We highlight here several novel findings that originated from this grant. First, we documented through laboratory experiments that the turbulence response exhibited by a particular type of sea urchin (Strongylocentrotus purpuratus, the purple sea urchin) is not unique to just that species. Other types of sea urchins, as well as a more distantly related invertebrate, the Pacific sand dollar, show a similar reaction to turbulence, in that the progression to competency is accelerated as a result of just a few minutes of exposure to intense turbulence. This early shift to competency can shorten the minimum time spent in the water column by 20%. Interestingly, the response is not universal in sea urchins nor is it limited to only urchins. Several urchin species that we have tested whose adults dwell in deeper habitats where turbulence is weaker do not show any acceleration in competency in response to turbulence. On the other hand, turbulence does appear to influence the manifestation of competency in more distantly related species, including a brittle star and marine snail. Second, we demonstrated that the level of responsiveness of larvae to turbulence, and thus their propensity to become competent following such an environmental stimulus, increases as they get older. This phenomenon includes a tendency for larvae to become less choosy about habitat. At the same time, larvae that transition early to shoreline habitat bear a cost in that they are smaller and thus more vulnerable to physical stressors and predators. A third finding of our research is that the response of larvae to turbulence can be long-lasting. Larvae that experience intense turbulence, but which then are placed back into quiescent waters, do not regress to their original condition; rather, they remain competent. This result suggests a physiological change that is not readily reversible. Fourth, we have indications of population-level genetic variation in the turbulence response.

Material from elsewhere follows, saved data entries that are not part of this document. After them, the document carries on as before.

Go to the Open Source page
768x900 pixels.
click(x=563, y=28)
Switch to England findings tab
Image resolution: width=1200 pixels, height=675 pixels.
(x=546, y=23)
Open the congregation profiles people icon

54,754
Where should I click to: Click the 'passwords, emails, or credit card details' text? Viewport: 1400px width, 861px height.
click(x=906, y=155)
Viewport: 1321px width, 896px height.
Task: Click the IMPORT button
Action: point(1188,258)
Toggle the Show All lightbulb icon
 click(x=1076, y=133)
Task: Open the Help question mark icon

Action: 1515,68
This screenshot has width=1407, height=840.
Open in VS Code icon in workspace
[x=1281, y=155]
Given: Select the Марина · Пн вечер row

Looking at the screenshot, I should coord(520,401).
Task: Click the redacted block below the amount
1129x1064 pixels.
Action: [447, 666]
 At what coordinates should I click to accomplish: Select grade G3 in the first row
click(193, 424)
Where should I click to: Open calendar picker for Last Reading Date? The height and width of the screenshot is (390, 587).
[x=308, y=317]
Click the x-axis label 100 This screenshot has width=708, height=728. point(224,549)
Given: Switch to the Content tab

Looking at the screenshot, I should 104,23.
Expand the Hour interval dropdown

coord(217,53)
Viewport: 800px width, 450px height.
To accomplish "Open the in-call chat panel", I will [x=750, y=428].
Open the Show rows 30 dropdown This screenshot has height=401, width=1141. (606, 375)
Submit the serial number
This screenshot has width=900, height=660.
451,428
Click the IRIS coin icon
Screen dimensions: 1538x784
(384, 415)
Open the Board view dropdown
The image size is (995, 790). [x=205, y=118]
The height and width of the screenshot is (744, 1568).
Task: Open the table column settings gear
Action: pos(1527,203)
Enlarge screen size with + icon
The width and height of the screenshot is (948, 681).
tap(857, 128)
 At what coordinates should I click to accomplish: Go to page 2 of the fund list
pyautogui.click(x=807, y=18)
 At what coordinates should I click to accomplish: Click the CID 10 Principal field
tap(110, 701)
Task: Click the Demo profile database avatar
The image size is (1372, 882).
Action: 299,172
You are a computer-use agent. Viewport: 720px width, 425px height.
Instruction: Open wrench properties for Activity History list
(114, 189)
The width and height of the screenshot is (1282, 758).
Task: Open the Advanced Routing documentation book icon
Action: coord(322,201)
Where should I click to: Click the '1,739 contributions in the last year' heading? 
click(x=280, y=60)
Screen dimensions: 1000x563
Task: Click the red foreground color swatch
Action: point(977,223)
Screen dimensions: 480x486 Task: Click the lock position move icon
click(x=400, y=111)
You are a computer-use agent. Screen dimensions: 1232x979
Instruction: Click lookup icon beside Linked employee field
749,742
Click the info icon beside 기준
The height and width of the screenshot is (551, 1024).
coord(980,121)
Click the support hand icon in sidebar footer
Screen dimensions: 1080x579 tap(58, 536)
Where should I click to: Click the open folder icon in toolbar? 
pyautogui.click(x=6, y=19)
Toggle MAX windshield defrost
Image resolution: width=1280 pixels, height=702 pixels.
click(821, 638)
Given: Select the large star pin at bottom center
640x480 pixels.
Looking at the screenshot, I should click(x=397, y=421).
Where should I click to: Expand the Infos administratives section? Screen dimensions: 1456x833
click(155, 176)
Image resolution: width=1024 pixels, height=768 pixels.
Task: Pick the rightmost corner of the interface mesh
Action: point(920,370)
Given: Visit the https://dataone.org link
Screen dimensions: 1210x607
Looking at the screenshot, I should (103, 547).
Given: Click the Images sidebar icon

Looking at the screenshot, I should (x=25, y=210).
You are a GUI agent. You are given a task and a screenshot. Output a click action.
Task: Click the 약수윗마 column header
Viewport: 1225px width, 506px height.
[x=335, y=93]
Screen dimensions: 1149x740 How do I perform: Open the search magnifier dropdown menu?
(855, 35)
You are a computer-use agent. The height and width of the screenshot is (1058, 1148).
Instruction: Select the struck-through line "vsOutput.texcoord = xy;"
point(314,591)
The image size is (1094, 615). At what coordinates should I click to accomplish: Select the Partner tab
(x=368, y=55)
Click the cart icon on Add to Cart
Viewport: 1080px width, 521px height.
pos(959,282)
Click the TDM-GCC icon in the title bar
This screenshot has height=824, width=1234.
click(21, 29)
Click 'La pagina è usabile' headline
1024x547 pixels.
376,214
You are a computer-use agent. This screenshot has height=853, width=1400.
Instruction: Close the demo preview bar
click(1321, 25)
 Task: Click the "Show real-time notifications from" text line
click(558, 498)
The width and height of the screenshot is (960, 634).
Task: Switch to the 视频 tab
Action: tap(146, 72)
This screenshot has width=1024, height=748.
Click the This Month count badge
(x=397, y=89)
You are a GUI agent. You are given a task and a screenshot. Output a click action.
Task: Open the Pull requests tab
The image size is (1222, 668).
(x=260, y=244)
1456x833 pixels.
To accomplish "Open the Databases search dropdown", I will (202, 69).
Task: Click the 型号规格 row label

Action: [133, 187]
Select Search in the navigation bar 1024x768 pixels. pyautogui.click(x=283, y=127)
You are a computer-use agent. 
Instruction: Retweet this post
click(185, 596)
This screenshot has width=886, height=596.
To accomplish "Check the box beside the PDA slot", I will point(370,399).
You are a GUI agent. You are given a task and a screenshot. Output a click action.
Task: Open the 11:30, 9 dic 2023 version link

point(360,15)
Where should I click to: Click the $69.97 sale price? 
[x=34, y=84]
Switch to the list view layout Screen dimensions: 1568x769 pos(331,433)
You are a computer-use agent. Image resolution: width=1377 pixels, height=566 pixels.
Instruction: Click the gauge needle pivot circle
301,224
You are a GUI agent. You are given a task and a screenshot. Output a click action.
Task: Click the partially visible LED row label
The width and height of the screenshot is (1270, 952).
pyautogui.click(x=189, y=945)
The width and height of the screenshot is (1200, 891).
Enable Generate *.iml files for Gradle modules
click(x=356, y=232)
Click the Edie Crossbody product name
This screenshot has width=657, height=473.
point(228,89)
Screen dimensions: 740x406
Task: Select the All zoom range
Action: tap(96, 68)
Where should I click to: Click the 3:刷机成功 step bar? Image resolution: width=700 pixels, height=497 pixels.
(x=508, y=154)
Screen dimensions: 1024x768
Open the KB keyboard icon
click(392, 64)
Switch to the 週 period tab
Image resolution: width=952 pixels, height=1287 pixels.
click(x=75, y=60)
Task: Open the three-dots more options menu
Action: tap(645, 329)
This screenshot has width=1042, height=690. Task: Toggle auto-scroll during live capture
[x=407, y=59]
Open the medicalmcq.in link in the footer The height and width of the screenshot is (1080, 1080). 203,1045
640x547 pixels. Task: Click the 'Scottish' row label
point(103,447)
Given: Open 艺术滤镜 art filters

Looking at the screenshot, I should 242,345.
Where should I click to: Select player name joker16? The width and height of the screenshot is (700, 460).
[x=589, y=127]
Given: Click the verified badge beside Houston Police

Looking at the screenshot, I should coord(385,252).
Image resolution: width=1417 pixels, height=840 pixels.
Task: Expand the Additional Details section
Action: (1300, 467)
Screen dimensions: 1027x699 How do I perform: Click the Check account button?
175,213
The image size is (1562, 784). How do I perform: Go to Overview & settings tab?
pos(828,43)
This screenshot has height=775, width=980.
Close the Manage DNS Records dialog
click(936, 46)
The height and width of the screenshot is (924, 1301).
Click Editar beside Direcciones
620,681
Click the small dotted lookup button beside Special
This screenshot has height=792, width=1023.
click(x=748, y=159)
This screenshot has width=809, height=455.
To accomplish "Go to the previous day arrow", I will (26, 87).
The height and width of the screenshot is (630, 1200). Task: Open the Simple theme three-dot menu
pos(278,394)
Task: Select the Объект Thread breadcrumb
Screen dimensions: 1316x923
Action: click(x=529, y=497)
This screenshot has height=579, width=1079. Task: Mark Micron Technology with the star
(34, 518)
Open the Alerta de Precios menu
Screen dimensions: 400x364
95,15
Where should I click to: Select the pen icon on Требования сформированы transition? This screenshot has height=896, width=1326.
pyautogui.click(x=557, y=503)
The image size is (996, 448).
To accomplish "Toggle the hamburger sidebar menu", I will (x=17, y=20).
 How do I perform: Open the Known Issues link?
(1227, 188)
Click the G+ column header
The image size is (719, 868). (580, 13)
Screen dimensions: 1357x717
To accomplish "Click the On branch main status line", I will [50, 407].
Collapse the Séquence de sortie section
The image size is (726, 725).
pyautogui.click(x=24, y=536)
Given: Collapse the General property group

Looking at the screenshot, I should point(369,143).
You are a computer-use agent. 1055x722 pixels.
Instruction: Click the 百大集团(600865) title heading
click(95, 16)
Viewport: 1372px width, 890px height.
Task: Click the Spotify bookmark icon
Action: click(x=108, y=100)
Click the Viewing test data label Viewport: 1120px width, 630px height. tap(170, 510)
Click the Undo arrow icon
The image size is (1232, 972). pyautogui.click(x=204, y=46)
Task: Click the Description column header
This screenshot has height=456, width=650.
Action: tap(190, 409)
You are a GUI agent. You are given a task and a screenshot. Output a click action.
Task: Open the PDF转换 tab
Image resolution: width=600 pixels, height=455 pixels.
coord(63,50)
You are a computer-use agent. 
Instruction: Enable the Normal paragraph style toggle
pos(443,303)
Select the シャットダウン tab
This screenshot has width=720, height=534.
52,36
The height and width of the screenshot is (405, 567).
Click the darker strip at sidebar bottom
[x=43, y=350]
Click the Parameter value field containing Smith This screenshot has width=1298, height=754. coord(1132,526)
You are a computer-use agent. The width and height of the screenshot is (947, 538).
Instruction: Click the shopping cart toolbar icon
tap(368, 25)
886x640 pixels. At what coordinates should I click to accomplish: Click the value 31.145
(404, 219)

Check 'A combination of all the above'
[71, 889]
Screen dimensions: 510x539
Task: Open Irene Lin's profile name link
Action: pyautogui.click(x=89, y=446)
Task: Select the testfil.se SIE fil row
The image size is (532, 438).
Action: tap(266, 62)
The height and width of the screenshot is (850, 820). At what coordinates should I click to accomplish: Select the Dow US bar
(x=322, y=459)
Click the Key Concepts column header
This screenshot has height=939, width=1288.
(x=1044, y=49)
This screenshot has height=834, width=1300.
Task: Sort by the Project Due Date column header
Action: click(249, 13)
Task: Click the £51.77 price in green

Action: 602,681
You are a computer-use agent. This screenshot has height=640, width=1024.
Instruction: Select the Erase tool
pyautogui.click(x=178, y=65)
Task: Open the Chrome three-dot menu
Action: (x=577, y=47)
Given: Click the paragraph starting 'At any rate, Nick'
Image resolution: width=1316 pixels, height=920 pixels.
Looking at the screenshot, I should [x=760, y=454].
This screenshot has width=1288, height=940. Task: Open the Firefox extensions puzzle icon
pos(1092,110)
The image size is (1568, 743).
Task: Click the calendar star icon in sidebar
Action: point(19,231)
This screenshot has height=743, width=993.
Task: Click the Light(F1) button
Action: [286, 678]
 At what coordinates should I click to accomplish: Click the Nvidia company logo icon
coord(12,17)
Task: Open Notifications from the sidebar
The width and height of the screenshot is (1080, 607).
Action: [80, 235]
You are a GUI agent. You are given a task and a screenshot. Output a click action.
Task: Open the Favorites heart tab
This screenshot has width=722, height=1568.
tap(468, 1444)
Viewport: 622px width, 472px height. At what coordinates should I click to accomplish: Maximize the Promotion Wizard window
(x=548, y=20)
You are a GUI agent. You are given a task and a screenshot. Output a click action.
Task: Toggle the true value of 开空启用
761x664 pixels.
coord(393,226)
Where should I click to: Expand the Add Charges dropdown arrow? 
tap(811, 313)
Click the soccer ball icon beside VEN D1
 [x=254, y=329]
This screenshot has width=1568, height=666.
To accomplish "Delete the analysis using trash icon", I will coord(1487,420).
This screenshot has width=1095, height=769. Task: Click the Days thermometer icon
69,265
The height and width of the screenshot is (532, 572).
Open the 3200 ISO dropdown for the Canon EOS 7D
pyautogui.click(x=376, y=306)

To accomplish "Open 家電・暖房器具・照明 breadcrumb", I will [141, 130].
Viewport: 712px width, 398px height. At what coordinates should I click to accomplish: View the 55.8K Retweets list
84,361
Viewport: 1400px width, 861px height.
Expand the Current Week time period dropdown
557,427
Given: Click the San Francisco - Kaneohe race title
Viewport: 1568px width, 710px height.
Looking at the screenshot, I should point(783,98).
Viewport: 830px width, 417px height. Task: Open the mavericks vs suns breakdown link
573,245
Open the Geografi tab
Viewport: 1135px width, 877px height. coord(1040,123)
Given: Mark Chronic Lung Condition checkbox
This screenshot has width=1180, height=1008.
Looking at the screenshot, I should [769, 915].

The project additionally contributed to the advancement of several graduate students who were supported by the grant, led to results covered by the popular media, and funded a freely-accessible web-based educational module on the VirtualUrchin platform (http://virtualurchin.org) that serves hundreds of thousands of secondary school students yearly. Specifically, we produced a new interactive educational game for VirtualUrchin based upon our research called 'Surfing to Settlement', where the student controls a larval avatar that needs to find food and grow and ultimately locate a safe place to settle near to its kin, while avoiding planktonic predators and excessive offshore drift.
Together these research efforts have advanced our understanding of one of the most important life cycle transitions characterizing marine species, including a number that people rely on for food.